If we can implement this (perhaps it's not that difficult?), then opaque should mean opaque-and-omit-anything-this-depends-on-if-not-used-anywhere-else. Not sure if that default would need overriding, but unlikely: the point of making it opaque is that the implementation is internal, and if those types are not used anywhere else, there is no point generating bindings for them.

Side note: generated binding specifications do not in general need to record omitted types: this is the purpose of selection and program slicing. Recording everything we don't generate bindings for (say, everything in the sys headers) could be an enormous list.

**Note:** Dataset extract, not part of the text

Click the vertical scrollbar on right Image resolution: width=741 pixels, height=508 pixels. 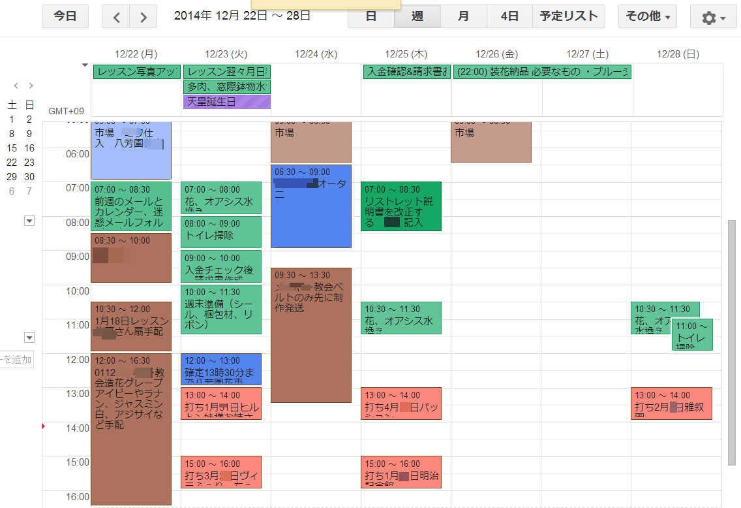731,342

However, explicit omits in prescriptive binding specifications should be included in the generated binding specifications, so that the output binding spec is a valid extension of the input binding spec.

@TravisCardwell
Copy link
Collaborator Author

(Rebased)

@TravisCardwell TravisCardwell force-pushed the tcard/anon branch 2 times, most recently from 0a45d7d to bff654b Compare August 19, 2025 22:35
@TravisCardwell TravisCardwell changed the title Distinguish anonymous declarations Binding specifications: separate C and Haskell specs Sep 26, 2025
@TravisCardwell
Copy link
Collaborator Author

This PR is blocked because "aliases" are not represented in binding specifications. We have decided to refactor binding specifications to instead specify C and Haskell types separately (#799). I need the work already done in this PR, so I am hijacking it. I just renamed it.

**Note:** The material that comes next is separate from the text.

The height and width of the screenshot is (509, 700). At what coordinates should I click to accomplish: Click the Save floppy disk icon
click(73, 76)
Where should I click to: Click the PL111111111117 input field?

I rebased the branch and changed QualName to distinguish the tag kind for anonymous types. We now write struct @foo instead of just @foo.

New type constructor `QualNameAnon` is added to the `QualName` type to
distinguish anonymous declarations in binding specifications and select
predicates.  The string representation uses an `@` prefix.

Example: `@SC_c`

This character should not cause issues with regular expressions.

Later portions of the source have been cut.